New Year’s Eve around the world

Due to the pandemic, New Year’s Eve will be subdued worldwide, with celebrations marking the start of 2022 largely canceled or scaled back. In the heart of Europe, in Paris, fireworks were canceled and the obligation to wear masks outdoors was reinstated, respected by the majority of people who spent the last hours of 2021 on the Champs-Élysées.

In Berlin, police asked not to go to the Brandenburg Gate, where a concert was taking place for which no live audience was expected, while in Madrid only 7,000 people were allowed to go to the Puerta del Sol, where the crowd traditionally tops 20,000 people in attendance.

In London, the traditional fireworks display in the city center was replaced by a televised light and drone show, held in a secret location to avoid crowds on site. In New York, only 15,000 people were allowed into Times Square. Further south on the continent, in Rio de Janeiro, a few thousand people gathered in Copacabana for the traditional fireworks display, while music played from loudspeakers in the absence of live concerts.
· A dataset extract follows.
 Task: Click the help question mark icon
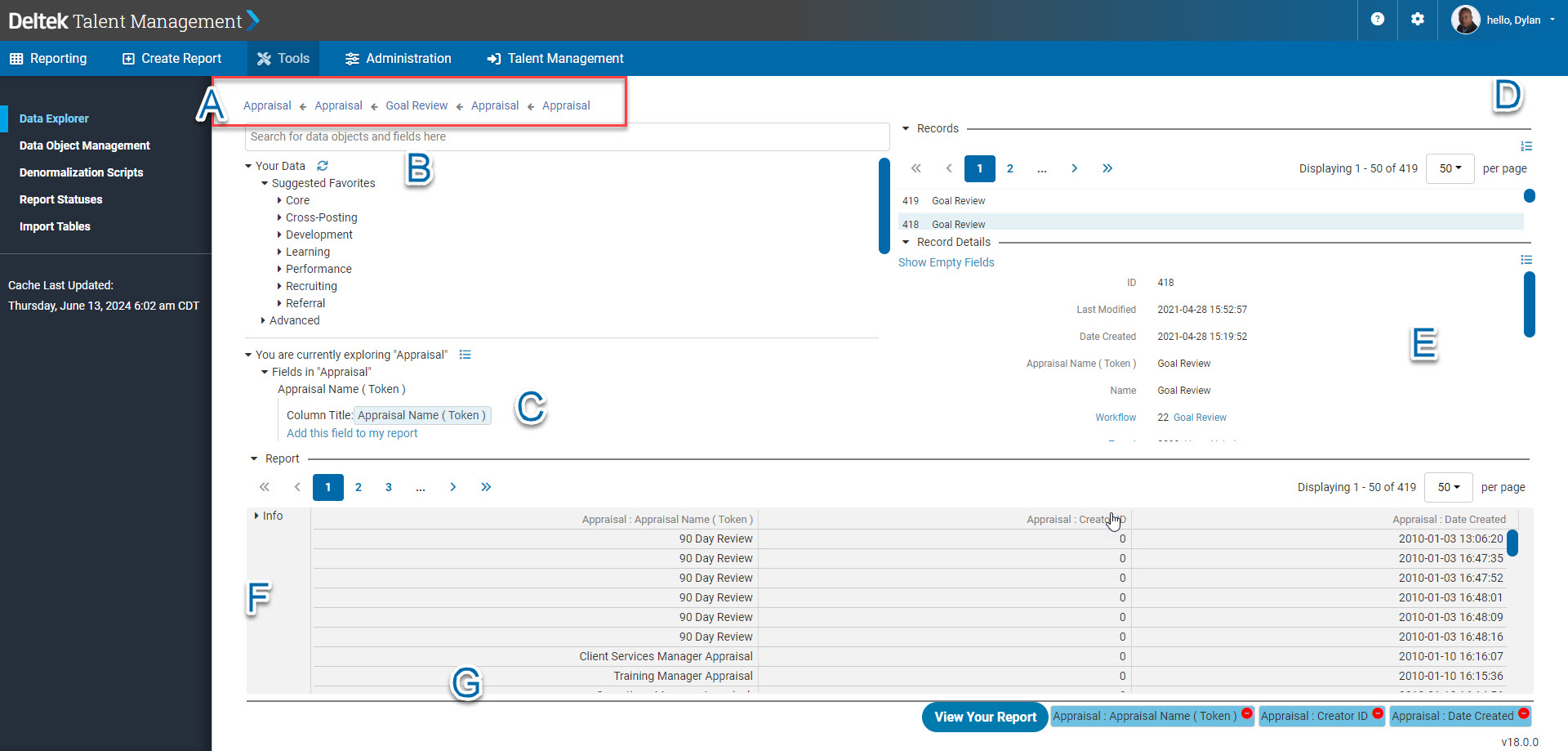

Australia also celebrated the start of the new year, despite a record 32,000 new cases in a day, with thousands of fireworks lighting up the Sydney sky at midnight in front of a smaller crowd than in previous years. South Korea has closed many beaches and attractions on its east coast, while India has imposed nighttime curfews and restrictions in New Delhi, Mumbai and other major cities.

In China, the Shanghai government canceled the usual light show along the Huangpu River that usually attracts hundreds of thousands of spectators. Even in Beijing, where temples have been closed or have limited access since mid-December, there are no public celebrations.